The Digital Asset Basic Act's path has not been straightforward. Negotiations stalled earlier this year after regulators clashed over stablecoin issuance rights: the Bank of Korea insisted that only banks holding at least 51% ownership should be authorised to issue won-pegged stablecoins, a position that blocked consensus with other regulators. The April 8, 2026 proposal by the ruling Democratic Party — which sought to legalise tokenized real-world assets and stablecoins by routing them through existing capital markets and payment laws — was itself a response to that impasse.

The July 15 briefing also reaffirmed a set of concrete pilot commitments. The government plans to pilot tokenized government bonds in 2027, connecting that effort to its broader Central Bank Digital Currency work. Separately, on April 16, the Ministry announced a project to use tokenized deposits for government operational spending, with a full rollout targeted for the fourth quarter of 2026. Gyeonggi Province, meanwhile, is preparing to launch an eight-month blockchain stablecoin pilot in August, adding a sub-national dimension to what is otherwise a centrally driven reform agenda.

The legislative groundwork for tokenized securities was already laid earlier this year. January 2026 amendments to the Capital Markets Act and the Electronic Securities Act established the legal basis for security token offerings, including tokenized securities. As reported by Cointelegraph via TradingView, those changes — constituting the country's first tokenized securities framework — are scheduled to take full effect on February 4, 2027, at which point blockchain ledgers will be legally recognised as valid securities registries. The National Asset Basic Act, once enacted, would sit above that securities-specific layer, governing how the state itself holds and manages digital asset categories at the sovereign level.

South Korea's retail crypto market provides context for the scale of the policy shift. Coinpedia has reported the country accounts for between 15% and 20% of global crypto trading volume, making it one of the largest markets by that measure. The National Asset Basic Act would, if passed, bring that activity into formal alignment with state asset governance for the first time.

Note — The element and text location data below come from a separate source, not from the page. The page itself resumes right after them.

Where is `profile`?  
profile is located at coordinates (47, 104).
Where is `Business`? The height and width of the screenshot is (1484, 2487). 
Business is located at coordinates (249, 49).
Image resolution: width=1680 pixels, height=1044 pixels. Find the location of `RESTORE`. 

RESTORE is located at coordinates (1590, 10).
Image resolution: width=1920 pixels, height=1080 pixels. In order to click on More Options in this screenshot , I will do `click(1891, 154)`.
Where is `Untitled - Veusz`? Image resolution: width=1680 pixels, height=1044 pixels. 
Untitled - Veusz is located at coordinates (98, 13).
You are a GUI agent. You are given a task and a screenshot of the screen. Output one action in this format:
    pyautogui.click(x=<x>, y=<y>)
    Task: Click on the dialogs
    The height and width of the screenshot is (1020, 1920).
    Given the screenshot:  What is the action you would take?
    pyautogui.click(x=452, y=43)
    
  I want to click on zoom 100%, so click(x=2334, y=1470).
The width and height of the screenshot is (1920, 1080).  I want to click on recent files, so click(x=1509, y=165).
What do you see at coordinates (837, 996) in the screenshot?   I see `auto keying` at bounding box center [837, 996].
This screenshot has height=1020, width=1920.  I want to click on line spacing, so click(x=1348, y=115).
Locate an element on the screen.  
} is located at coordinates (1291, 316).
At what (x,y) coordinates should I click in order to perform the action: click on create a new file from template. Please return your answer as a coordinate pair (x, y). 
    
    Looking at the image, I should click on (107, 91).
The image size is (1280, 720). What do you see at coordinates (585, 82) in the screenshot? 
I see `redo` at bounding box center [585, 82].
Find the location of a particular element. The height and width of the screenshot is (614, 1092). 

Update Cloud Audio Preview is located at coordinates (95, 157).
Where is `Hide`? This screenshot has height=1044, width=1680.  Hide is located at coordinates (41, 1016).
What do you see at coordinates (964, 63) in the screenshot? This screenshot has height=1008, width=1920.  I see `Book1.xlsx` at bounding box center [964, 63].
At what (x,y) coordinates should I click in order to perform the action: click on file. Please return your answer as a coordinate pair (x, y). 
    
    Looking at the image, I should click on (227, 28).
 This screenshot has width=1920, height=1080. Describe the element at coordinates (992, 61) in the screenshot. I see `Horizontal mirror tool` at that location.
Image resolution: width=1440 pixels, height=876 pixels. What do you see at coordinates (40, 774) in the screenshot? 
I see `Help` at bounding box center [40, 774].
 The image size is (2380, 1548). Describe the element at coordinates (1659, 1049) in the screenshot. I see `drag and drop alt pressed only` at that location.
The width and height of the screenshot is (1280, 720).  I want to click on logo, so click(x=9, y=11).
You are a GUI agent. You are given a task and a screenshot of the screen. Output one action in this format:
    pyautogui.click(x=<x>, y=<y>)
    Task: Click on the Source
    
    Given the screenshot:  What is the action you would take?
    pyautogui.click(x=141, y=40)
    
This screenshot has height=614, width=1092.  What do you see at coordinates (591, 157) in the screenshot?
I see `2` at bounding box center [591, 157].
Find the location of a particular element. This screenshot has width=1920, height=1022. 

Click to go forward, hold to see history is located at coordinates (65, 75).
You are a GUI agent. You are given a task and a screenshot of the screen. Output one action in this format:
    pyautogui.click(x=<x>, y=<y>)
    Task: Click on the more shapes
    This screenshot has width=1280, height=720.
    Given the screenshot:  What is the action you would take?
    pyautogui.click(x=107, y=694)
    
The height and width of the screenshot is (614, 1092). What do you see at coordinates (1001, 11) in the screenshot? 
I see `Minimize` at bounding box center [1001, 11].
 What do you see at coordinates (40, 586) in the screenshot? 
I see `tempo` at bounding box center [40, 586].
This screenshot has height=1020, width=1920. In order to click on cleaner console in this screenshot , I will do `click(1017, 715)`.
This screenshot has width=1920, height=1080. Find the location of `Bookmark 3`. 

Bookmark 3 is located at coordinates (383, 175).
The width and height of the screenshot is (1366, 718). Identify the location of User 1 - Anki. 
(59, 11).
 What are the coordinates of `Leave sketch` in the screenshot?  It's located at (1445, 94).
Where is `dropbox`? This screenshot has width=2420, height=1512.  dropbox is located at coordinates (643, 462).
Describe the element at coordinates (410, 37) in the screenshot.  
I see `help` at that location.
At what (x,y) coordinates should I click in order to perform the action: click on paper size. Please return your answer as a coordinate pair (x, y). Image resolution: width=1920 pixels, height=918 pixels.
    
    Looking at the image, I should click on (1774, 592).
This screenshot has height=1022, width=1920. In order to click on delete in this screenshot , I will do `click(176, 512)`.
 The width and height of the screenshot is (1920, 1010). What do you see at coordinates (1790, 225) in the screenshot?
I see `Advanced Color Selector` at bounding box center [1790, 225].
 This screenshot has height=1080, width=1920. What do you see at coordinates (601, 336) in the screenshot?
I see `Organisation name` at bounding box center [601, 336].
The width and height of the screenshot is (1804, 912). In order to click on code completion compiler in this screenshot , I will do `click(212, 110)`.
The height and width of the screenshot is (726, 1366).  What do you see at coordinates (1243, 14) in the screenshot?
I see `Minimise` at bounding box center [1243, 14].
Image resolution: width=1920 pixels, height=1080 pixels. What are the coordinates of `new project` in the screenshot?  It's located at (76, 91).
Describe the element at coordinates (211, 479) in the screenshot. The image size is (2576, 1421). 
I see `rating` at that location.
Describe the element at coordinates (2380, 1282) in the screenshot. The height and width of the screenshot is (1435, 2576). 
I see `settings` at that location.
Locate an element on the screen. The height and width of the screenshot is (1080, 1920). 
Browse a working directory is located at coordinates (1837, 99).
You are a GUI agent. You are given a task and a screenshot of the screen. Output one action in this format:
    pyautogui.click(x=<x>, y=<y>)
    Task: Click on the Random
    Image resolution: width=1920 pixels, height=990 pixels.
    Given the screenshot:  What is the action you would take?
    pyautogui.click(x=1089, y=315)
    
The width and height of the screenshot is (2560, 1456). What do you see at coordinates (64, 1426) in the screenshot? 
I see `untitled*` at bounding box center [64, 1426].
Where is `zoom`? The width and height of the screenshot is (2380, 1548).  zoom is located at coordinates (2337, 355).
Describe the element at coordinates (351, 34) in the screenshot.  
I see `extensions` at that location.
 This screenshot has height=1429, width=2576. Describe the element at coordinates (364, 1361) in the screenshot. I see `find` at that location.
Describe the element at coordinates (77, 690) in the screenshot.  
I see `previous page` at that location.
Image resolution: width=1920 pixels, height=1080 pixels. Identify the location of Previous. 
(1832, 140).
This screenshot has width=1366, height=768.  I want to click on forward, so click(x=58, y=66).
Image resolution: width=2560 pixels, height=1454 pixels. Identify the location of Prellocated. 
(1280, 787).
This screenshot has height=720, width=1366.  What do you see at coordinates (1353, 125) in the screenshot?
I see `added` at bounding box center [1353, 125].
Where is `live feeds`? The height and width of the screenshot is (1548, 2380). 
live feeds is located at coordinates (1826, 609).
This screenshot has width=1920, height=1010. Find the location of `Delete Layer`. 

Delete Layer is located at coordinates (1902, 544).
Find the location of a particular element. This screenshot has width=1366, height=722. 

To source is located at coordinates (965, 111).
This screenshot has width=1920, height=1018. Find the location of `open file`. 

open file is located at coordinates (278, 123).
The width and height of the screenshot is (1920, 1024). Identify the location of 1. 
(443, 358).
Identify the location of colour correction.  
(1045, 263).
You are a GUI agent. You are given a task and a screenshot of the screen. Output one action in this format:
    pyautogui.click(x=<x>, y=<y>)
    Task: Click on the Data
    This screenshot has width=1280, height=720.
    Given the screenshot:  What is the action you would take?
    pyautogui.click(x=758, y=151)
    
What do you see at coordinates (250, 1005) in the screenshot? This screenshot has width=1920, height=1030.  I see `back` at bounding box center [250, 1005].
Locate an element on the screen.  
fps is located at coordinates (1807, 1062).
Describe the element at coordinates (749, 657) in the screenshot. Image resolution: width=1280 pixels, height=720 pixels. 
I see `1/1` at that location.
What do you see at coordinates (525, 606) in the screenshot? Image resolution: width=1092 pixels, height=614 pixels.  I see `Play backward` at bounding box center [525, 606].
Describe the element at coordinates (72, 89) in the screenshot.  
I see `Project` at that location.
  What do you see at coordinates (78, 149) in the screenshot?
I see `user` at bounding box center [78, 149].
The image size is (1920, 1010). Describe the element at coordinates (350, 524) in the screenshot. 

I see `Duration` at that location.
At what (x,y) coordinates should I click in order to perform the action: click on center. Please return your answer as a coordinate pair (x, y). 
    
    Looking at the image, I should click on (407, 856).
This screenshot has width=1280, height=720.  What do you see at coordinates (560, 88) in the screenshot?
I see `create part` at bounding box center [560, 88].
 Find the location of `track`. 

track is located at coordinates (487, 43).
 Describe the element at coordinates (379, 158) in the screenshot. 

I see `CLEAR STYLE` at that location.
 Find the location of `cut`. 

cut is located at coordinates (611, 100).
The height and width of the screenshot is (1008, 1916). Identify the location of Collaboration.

The July 15 announcement does not, however, resolve several open questions. The Ministry has not disclosed which specific digital asset categories will be designated as state-managed property at launch, nor has it identified which government agencies will hold supervisory authority over those holdings under the new act. The briefing did not specify a tabling date for the National Asset Basic Act in the National Assembly, a legislative timeline for its passage, or the valuation methodology the state intends to apply to volatile digital assets on its balance sheet. The government has also not published details on how state-owned real estate tokenization — referenced in background materials as a retail participation mechanism — would be structured, priced, or regulated under the incoming framework.

The immediate effect of the July 15 briefing is therefore an executive-level commitment to introduce legislation, not an enacted law. The National Asset Basic Act does not yet exist as a tabled bill, the Digital Asset Basic Act remains in negotiation, and the tokenized bond and deposit pilots are scheduled for 2027 and late 2026 respectively — none of the operational infrastructure described at the briefing is currently live.